Déroulement et axes de recherche

La première phase du programme s'est déroulée de mi-2011 à mi-2015 et comprenait trois thèmes d'études.

Les rejets radioactifs à moyen et long termes 

Les travaux de recherche sur le terme source réalisés au cours des années 2000 ont porté essentiellement sur l'évaluation des rejets radioactifs potentiels dans l'environnement à court terme, c'est-à-dire durant les tous premiers jours d'un accident de fusion du cœur du réacteur, lorsque les rejets seront probablement les plus importants. Il restait à étudier la quantification et la compréhension d'un relâchement différé et continu pendant une relative longue période (plusieurs jours, voire semaines après le début de l'accident, d'où l'introduction de "moyen, voire long termes" dans le programme STEM.

Être capable d'évaluer l'évolution des rejets en iode gazeux (sous formes d'iode moléculaire I2 et d'iode organique RI) à l'échelle de la semaine est jugé important pour la gestion des accidents car cela conditionne notamment la durée pendant laquelle des mesures d'urgence telles que l'évacuation ou la mise à l'abri de la population devront être maintenues dans un périmètre donné. Les récentes avancées de la R&D dans le domaine ont permis de confirmer certaines hypothèses formulées concernant de potentiels nouveaux phénomènes qui pourraient significativement modifier ce "terme-source moyen terme". En effet, à titre d'exemple, on peut citer que les particules d'aérosols d'iode déposées sur les parois internes de l'enceinte de confinement ou piégées dans des dispositifs de filtration pourraient ne pas être stables sous rayonnements ionisants, se modifiant alors en espèces volatiles. L'un des buts des expérimentations qui ont été menées dans le cadre du programme STEM était donc d'acquérir des données permettant de déterminer les lois cinétiques de décomposition des différentes espèces d'iode sous forme d'aérosols.

EXTRAIT DE DONNÉES ▸
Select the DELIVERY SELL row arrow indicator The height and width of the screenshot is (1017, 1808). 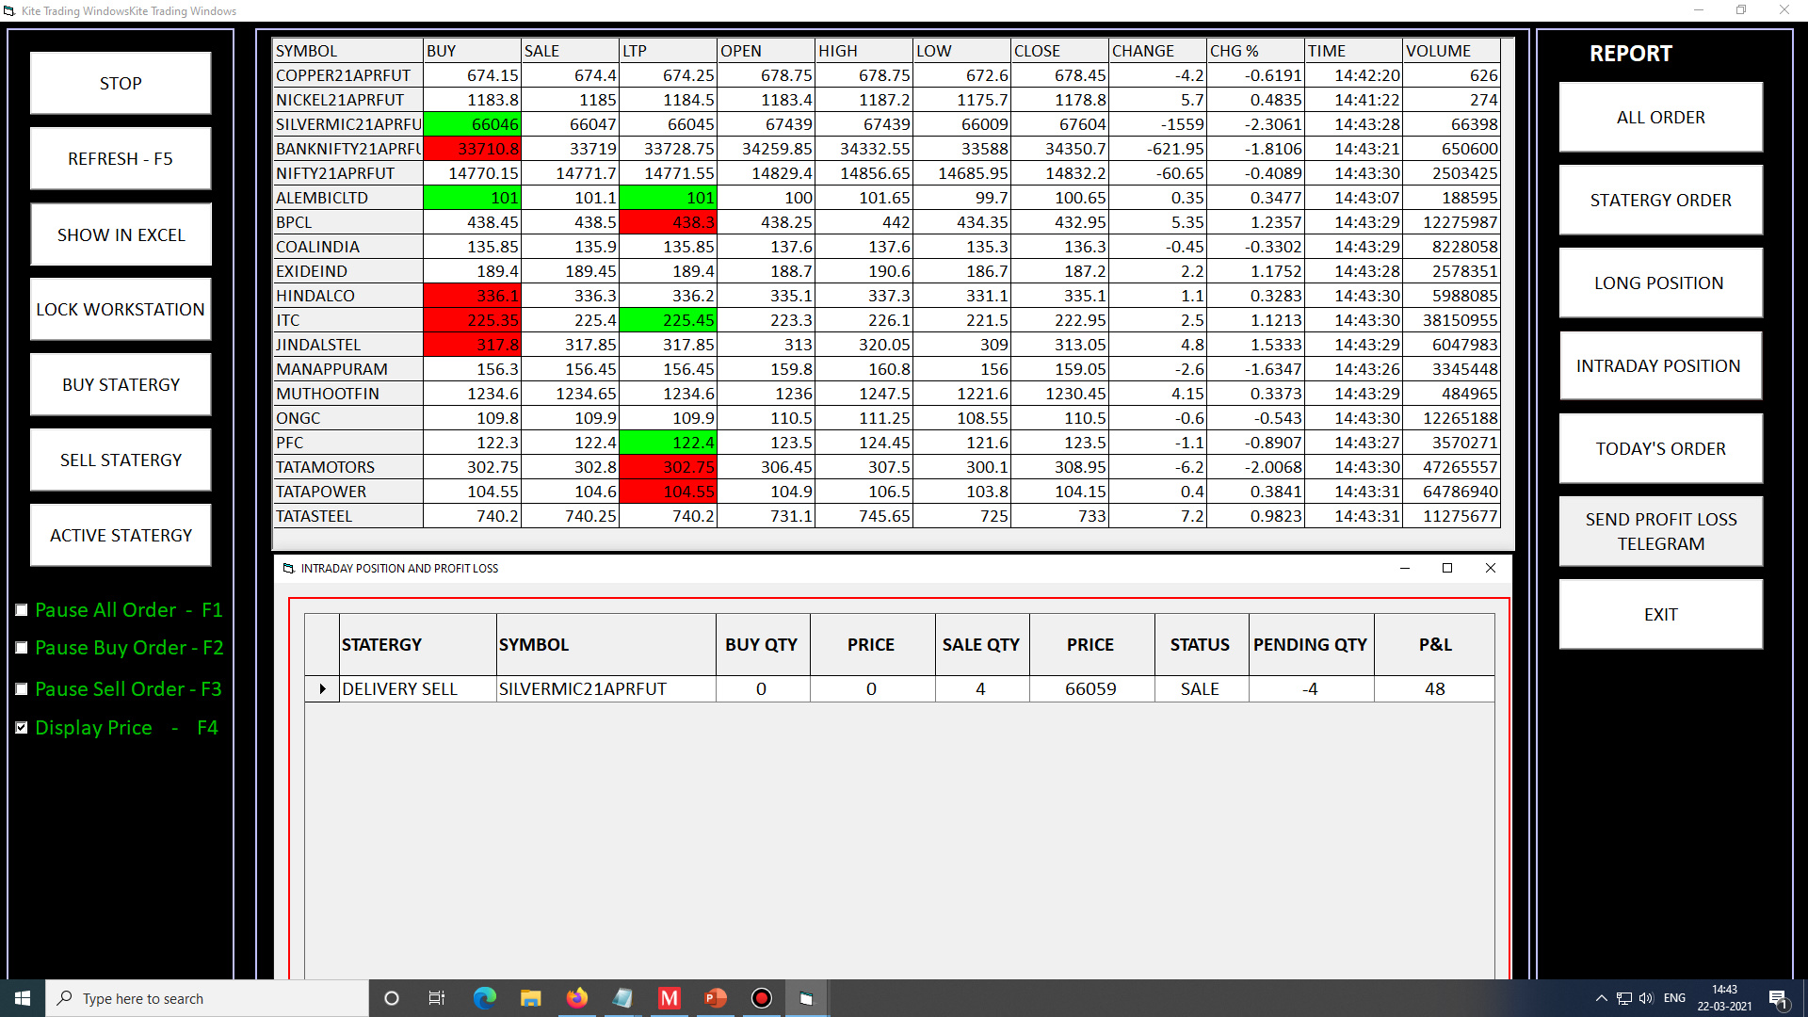(x=322, y=689)
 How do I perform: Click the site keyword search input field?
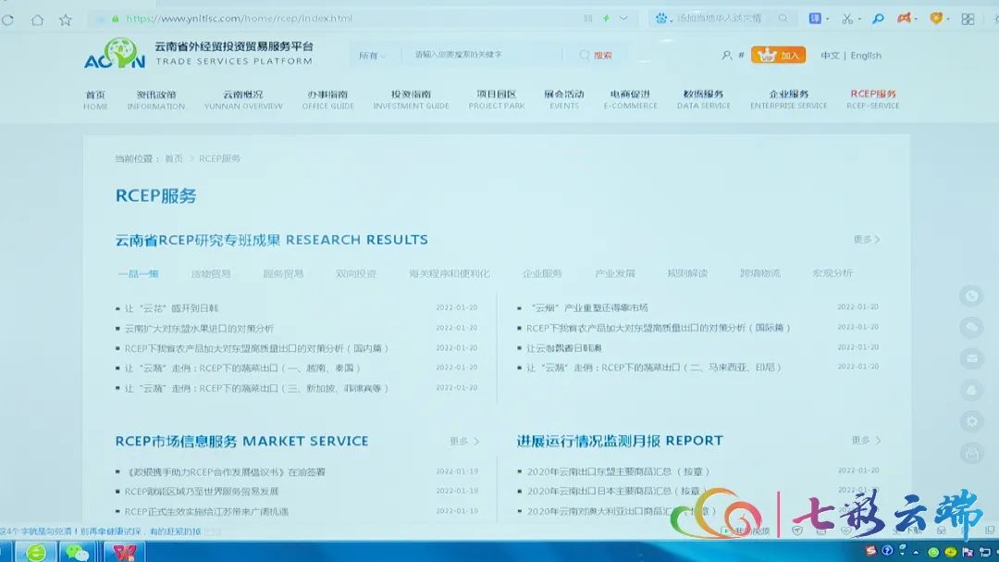click(x=481, y=56)
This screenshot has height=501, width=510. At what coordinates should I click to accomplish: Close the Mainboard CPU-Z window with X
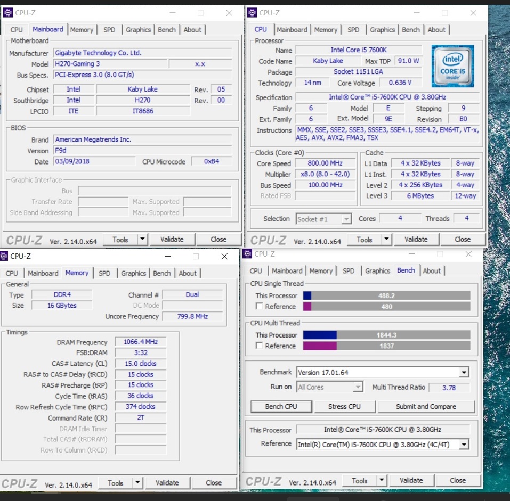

TÂCHE DEMANDÉE ▸ Recopiez mot pour mot l'intégralité du texte sur le programme STEM.

RÉPONSE RÉDIGÉE ▸
Déroulement et axes de recherche

La première phase du programme s'est déroulée de mi-2011 à mi-2015 et comprenait trois thèmes d'études.

Les rejets radioactifs à moyen et long termes 

Les travaux de recherche sur le terme source réalisés au cours des années 2000 ont porté essentiellement sur l'évaluation des rejets radioactifs potentiels dans l'environnement à court terme, c'est-à-dire durant les tous premiers jours d'un accident de fusion du cœur du réacteur, lorsque les rejets seront probablement les plus importants. Il restait à étudier la quantification et la compréhension d'un relâchement différé et continu pendant une relative longue période (plusieurs jours, voire semaines après le début de l'accident, d'où l'introduction de "moyen, voire long termes" dans le programme STEM.

Être capable d'évaluer l'évolution des rejets en iode gazeux (sous formes d'iode moléculaire I2 et d'iode organique RI) à l'échelle de la semaine est jugé important pour la gestion des accidents car cela conditionne notamment la durée pendant laquelle des mesures d'urgence telles que l'évacuation ou la mise à l'abri de la population devront être maintenues dans un périmètre donné. Les récentes avancées de la R&D dans le domaine ont permis de confirmer certaines hypothèses formulées concernant de potentiels nouveaux phénomènes qui pourraient significativement modifier ce "terme-source moyen terme". En effet, à titre d'exemple, on peut citer que les particules d'aérosols d'iode déposées sur les parois internes de l'enceinte de confinement ou piégées dans des dispositifs de filtration pourraient ne pas être stables sous rayonnements ionisants, se modifiant alors en espèces volatiles. L'un des buts des expérimentations qui ont été menées dans le cadre du programme STEM était donc d'acquérir des données permettant de déterminer les lois cinétiques de décomposition des différentes espèces d'iode sous forme d'aérosols.